Stored dataset items
== Segment start ==

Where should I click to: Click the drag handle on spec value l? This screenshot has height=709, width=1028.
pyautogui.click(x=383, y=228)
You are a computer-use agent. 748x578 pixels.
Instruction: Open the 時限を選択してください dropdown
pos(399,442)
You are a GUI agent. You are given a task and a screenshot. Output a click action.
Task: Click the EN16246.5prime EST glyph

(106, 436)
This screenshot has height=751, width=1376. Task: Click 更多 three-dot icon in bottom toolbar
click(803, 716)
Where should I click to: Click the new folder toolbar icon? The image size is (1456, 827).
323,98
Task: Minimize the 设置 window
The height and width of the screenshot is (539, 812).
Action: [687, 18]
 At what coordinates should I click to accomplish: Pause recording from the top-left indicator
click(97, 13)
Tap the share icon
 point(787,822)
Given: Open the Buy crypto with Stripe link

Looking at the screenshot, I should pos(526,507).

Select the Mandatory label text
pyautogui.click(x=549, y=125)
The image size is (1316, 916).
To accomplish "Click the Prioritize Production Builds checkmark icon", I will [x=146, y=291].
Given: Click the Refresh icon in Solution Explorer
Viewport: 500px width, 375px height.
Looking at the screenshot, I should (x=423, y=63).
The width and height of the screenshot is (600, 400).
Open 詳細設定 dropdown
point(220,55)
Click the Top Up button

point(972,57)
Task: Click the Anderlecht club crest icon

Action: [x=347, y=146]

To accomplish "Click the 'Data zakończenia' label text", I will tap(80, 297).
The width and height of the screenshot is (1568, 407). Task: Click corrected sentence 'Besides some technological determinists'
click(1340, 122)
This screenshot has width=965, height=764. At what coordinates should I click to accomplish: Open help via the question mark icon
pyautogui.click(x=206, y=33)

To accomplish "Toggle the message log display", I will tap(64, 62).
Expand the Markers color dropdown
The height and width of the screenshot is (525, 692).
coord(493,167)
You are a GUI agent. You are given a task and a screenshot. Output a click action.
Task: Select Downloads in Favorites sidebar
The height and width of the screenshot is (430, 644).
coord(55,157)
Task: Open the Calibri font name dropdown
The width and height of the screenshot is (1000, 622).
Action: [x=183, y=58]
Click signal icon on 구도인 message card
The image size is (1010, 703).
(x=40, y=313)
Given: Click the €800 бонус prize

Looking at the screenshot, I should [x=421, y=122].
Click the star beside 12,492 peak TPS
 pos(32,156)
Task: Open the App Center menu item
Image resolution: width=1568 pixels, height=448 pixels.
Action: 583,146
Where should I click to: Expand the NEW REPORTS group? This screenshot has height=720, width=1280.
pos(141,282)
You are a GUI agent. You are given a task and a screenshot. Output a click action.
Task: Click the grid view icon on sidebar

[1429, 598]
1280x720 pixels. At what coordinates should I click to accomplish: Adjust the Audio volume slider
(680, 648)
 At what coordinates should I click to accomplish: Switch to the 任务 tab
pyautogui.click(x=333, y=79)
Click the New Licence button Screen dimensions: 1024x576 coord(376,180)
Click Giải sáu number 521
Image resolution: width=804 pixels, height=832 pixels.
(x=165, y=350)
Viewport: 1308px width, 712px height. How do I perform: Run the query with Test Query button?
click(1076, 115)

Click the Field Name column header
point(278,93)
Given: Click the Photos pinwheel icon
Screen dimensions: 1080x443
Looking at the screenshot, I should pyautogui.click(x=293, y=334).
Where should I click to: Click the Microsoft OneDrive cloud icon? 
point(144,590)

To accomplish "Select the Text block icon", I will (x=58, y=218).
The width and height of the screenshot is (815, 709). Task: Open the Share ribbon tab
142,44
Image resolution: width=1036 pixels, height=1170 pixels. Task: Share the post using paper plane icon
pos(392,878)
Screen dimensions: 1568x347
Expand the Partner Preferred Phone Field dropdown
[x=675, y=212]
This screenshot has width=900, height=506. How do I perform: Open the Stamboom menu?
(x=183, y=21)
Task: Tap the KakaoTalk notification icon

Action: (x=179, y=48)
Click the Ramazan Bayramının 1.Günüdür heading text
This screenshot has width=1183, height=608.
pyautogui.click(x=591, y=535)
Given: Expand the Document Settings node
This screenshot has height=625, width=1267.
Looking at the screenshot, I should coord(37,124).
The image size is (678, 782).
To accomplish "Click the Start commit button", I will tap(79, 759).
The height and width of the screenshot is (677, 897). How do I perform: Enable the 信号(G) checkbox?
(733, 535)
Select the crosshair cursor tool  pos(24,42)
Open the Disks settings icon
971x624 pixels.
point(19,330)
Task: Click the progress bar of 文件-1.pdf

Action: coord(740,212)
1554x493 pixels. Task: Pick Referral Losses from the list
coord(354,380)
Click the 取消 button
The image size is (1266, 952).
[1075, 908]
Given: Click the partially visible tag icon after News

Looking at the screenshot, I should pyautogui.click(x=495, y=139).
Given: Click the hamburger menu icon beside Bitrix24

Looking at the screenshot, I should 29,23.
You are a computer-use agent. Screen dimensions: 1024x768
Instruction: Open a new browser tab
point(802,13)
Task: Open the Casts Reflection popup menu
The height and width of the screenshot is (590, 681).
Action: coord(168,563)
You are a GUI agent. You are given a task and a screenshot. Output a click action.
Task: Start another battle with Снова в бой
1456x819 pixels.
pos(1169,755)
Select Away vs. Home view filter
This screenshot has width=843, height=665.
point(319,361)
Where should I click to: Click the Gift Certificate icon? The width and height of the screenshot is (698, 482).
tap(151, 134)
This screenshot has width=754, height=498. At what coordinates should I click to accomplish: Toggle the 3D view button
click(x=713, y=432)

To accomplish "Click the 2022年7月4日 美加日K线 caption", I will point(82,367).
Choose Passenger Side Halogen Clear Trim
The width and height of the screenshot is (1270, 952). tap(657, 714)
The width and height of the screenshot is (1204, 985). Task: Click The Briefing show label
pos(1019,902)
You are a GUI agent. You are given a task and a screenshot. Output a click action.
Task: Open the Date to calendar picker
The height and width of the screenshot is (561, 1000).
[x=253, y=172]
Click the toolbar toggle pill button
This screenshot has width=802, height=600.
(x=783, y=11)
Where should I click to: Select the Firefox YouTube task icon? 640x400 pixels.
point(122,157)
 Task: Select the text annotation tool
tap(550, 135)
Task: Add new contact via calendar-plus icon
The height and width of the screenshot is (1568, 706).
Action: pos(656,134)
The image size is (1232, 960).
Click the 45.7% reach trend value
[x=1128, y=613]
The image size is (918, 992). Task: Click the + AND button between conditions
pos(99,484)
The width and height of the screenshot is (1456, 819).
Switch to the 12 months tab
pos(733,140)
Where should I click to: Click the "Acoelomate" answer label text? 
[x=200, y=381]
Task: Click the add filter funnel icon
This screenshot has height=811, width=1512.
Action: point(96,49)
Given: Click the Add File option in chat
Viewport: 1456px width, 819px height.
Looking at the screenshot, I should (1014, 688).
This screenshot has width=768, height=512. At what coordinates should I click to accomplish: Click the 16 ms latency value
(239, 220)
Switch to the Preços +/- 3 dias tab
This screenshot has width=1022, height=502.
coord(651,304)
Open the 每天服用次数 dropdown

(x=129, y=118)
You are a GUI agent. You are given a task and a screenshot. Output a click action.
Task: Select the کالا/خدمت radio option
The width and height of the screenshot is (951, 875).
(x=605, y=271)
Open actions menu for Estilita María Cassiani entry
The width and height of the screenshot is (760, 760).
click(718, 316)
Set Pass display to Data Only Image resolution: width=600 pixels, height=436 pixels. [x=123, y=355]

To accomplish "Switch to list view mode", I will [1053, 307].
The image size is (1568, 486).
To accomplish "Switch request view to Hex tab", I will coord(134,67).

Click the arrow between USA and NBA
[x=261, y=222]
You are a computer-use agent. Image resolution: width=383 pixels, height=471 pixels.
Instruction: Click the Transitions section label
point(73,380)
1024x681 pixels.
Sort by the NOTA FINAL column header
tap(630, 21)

== Segment end ==

- _YOUR OBJECTIVE_: Your task is to copy every line of the entries that contains the string "computer".

- _REPLY TO THE EXERCISE_:
You are a computer-use agent. 748x578 pixels.
You are a computer-use agent. Screen dimensions: 1024x768
You are a computer-use agent. Image resolution: width=383 pixels, height=471 pixels.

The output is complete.